===== Source passage

This list contains only the countries for which job offers have been published in the selected language (e.g., in the French version, only job offers written in French are displayed, and in the English version, only those in English).
Join Microsoft’s AI Core team building high performance runtime systems that serve OpenAI chat and multimodal AI models at scale. This role focuses on systems level optimization for large scale LLM inferencing with deep C++ expertise.
Job Responsibility:
Design and implement high performance microservices and runtime components in C++
Optimize AI inferencing systems for latency, throughput, cost, and reliability at large scale
Debug and resolve complex production issues related to performance, scaling, and service reliability
Collaborate with cross-functional partners to integrate model inference pipelines into scalable infrastructure
Contribute to state-of-the-art multimodal inferencing systems supporting text, speech, and vision workloads
Drive systems level innovations for realtime and batch inferencing efficiency
Participate in code reviews and provide technical mentorship to senior and peer engineers
Requirements:
6+ years of experience in systems programming with strong expertise in C++
Proven experience building, deploying, and operating scalable cloud services
Strong debugging skills and experience using performance profiling and diagnostic tools
Hands-on experience with distributed systems, Kubernetes, and containerized workloads
Experience with largescale LLM inferencing infrastructure, including CUDA
Ability to meet Microsoft, customer and/or government security screening requirements are required for this role. These requirements include but are not limited to the following specialized security screenings: Microsoft Cloud Background Check: This position will be required to pass the Microsoft Cloud background check upon hire/transfer and every two years thereafter.

==========

▶ **Exercise brief**:
Quote the job listing word for word, from "This list contains" up to and including "those in English).". The records that follow were drawn from a separate source.

===== Information supplied

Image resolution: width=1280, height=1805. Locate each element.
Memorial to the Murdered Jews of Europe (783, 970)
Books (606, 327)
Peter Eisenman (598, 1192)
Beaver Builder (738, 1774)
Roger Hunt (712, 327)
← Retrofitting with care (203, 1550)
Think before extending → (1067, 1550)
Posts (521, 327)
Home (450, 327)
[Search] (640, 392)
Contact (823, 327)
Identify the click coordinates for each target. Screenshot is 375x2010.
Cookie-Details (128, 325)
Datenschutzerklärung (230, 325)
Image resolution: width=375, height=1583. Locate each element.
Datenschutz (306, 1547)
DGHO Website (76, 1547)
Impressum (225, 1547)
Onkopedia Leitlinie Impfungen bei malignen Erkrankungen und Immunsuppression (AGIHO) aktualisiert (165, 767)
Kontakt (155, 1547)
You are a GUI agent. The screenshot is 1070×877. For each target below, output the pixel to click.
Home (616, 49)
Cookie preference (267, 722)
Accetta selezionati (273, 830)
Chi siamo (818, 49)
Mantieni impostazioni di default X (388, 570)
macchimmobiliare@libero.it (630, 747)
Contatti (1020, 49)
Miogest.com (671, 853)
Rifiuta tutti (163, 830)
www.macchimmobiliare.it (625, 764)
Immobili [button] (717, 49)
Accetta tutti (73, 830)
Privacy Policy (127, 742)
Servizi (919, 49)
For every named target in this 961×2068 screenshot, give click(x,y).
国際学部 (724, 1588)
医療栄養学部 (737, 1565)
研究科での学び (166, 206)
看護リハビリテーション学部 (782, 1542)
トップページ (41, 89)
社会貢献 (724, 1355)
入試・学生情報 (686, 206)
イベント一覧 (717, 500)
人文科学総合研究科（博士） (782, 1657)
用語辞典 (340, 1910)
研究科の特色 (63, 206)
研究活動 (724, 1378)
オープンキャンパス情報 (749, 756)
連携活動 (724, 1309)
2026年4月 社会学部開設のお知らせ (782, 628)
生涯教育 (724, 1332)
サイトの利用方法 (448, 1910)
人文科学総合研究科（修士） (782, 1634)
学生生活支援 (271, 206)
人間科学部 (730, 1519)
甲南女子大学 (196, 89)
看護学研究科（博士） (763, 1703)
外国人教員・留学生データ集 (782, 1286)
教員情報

==========

▶ **Answer**:
This list contains only the countries for which job offers have been published in the selected language (e.g., in the French version, only job offers written in French are displayed, and in the English version, only those in English).